*** Extract provided ***
(Photo: Sipa USA via AP/Max Herman)
Two years ago on August 9, 2014, Darren Wilson, a white police officer, shot and killed Michael Brown, a black teenager, in Ferguson, Missouri, setting off months of unrest that brought into full view the longstanding tensions between police departments and communities of color in the United States. Since Brown's death, police conduct and racial injustice have remained in the headlines, while the national conversation has shifted to community policing, accountability, and transparency.
But in some communities across the country, little has changed. The Guardian estimates that police have shot and killed more than 600 people so far this year, including Philando Castile in Saint Paul, Minnesota; Alton Sterling in Baton Rouge, Louisiana; and Paul O'Neal in Chicago.
Attorney General Loretta Lynch and law enforcement officials discussed police departments' responses to this ongoing crisis at the recent National Association of Black Journalists/National Association of Hispanic Journalists convention in Washington, D.C.
They offered encouraging comments about the state of policing. But despite the turmoil of the past two years, they largely echoed what law enforcement officials around the country have been saying since Michael Brown's death: Law enforcement agencies must strive to build better relationships with the communities they work in.
Lynch came onto the job at a particularly tense moment in the national policing debate. "I was sworn into office the day Freddie Gray was 'funeralized' and violence broke out later that day," she said. At the beginning of her tenure, Lynch launched what she called "a community policing tour," visiting police departments that were reportedly doing good police work.
Cincinnati was one of the stops on Lynch's tour. As The American Prospect reported in 2015, the Queen City demonstrated how police officers can work with community leaders and residents to fight crime without heavy-handed tactics. But while the news media has held up the department as a national model, some local residents still mistrust Cincinnati cops.
Lynch acknowledged the successes in Cincinnati but noted that the national atmosphere after the shootings of five Baton Rouge police officers shortly after Sterling's death in July has been "challenging." Those shootings, said Lynch, "illustrate both sides of this terrible, tragic situation."
However, civil-rights and community activists have been quick to point out that "both sides" rhetoric is a false equivalence.
The Louisiana state legislature recently passed a "Blue Lives Matter" bill that makes killing a police officer a hate crime in the state: Police officers are now a protected group like racial or religious minorities. But while the numbers of police deaths in the line of duty (and the numbers of police prosecuted for shootings) has increased this year compared with 2015, the number of people who have died after being shot by police officers has also increased.
*** Information provided ***
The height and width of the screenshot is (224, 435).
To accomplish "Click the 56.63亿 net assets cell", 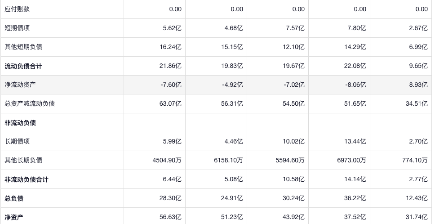I will point(172,217).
***
__Directive 1__:
Name every person the article on policing after Ferguson says was shot and killed by police.
__Directive 2__:
Pick up the article on policing after Ferguson right after its last sentence and keep writing.
The lines after the article on policing after Ferguson are separate material and have nothing to do with it.

__Written reply 1__:
Michael Brown, Philando Castile, Alton Sterling, Paul O'Neal

__Written reply 2__:
During the discussion, Detroit Police Chief James Craig pointed out that his city's police force is another model for urban departments. Craig, who headed up the Cincinnati police force from 2011 to 2013, implemented a "Neighborhood Police Officer" program in Detroit, which aims connect individual officers with different neighborhoods in order to build relationships with local residents. The Detroit program is similar to the Cincinnati effort.
Craig described a 2013 incident where 150 Detroit police officers raided an apartment building riddled with crime and subsequently received applause from residents. "They would see police going into neighborhoods besieged with crime and they would cheer," said Craig. He added, "When you look at the relationship between and police and community, Detroit has written the playbook. Does that mean it's perfect? Absolutely not."
Craig and Kevin Bethel, a former deputy Philadelphia police commissioner, stressed that transparency and accountability were key tools in gaining trust in communities. They noted that new technologies like body cameras help establish an oversight regime that police officers and residents can support. Recording the police is legal in all 50 states. "It was a group of [Detroit] police officers that approached the mayor and said, 'We want body cams,'" Craig said.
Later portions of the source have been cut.